*Document extract*:
Researchers from Colorado State University and the University of Cincinnati inadvertently made the discovery while working on the conservation of Micronesian starlings, a native forest bird species threatened by invasive snake predation in Guam.

As part of a new study, researchers had installed tall metal cylinders known as baffles on the island to prevent snakes and other predators like raccoons from climbing up to bird boxes. But brown tree snakes figured out a way around the barriers.

“Initially, the baffle did work, for the most part,” Thomas Seibert of CSU, a co-author of the study, said in a press release.

Seibert said he and a colleague had watched around four hours of video “and then all of a sudden, we saw this snake form what looked like a lasso around the cylinder and wiggle its body up.”

“We watched that part of the video about 15 times. It was a shocker. Nothing I’d ever seen compares to it,” he added.

The brown tree snake is native to Australia, Papua New Guinea, eastern Indonesia and several Pacific islands. It was introduced accidentally to Guam in the late 1940s or early 1950s. The reptiles have since decimated forest bird populations on the island and cause damage and power outages.

Guam’s invasive tree snakes loop themselves into lassos to reach their feathered prey: https://t.co/QlXNp2f7PI pic.twitter.com/6leHkEjSWM

— News from Science (@NewsfromScience) January 11, 2021

The new finding has important implications for conservation.

“Understanding what brown tree snakes can and cannot climb has direct implications for designing barriers to reduce the dispersal and some of the deleterious effects of this highly invasive species,” said Bruce Jayne of the University of Cincinnati, who also helped author the report.

“Given that brown tree snakes can use lasso locomotion to defeat poles or cylinders of a certain size, we can design baffles to better protect birdhouses used for restoring some of Guam’s birds,” he said.

Previously, snakes were known to have four different modes of movement: rectilinear, lateral undulation, sidewinding, and concertina.

This new mode differs from the concertina mode snakes typically use to climb branches and pipes. The brown tree snakes use the lasso-like loop to form a single gripping region, using little bends within the loop to advance upwards slowly.

But here’s the good news for the birds of Guam (and snake-haters everywhere): This way of climbing is apparently a struggle for the snakes.

Researchers observed that the snakes move quite slowly, slip often, stop to rest and breathe heavily while climbing in this way.

The study was published on Monday in the Current Biology journal.

*Records shown*:

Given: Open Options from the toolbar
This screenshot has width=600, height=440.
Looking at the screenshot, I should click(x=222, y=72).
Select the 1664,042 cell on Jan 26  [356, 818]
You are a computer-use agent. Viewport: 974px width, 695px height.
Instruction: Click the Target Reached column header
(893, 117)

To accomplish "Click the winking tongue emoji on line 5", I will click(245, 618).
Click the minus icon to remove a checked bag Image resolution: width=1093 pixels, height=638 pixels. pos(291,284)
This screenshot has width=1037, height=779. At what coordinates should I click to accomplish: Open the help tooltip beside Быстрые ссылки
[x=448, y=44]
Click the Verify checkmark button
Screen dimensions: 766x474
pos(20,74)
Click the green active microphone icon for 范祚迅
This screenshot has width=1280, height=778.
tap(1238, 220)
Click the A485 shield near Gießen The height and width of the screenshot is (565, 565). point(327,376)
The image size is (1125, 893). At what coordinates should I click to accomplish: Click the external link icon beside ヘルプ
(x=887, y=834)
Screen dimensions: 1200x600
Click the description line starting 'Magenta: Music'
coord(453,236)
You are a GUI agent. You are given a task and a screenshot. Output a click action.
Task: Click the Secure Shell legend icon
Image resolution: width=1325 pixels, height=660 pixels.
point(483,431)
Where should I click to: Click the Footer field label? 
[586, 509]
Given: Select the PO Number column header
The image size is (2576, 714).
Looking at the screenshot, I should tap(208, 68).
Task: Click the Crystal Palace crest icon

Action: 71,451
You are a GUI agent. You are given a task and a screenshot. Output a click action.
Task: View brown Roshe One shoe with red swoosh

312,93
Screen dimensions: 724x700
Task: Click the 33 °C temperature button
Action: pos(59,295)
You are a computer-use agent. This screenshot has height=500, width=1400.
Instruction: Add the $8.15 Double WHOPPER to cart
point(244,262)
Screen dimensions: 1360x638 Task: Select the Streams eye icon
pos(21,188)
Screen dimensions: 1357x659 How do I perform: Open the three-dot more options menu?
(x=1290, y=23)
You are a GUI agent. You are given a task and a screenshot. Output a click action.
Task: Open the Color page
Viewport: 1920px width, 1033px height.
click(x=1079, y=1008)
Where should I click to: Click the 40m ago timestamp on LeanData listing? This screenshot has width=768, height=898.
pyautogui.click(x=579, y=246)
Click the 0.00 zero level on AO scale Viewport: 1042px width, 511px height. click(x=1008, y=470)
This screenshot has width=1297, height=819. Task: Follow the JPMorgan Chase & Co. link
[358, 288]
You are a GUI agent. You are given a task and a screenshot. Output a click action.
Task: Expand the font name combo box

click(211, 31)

*Problem set*:
- 1) Answer these questions from the brown tree snake article:
(a) According to the article, when was the brown tree snake accidentally introduced to Guam?
(b) What were the baffles installed to prevent?
(c) In which journal was the study published?
- 2) List the modes of snake movement that the brown tree snake article says were known before this finding.

*Task-by-task results*:
- 1)
(a) In the late 1940s or early 1950s.
(b) They were meant to keep snakes and other predators, like raccoons, from climbing up to bird boxes.
(c) Current Biology.

- 2) Rectilinear, lateral undulation, sidewinding, concertina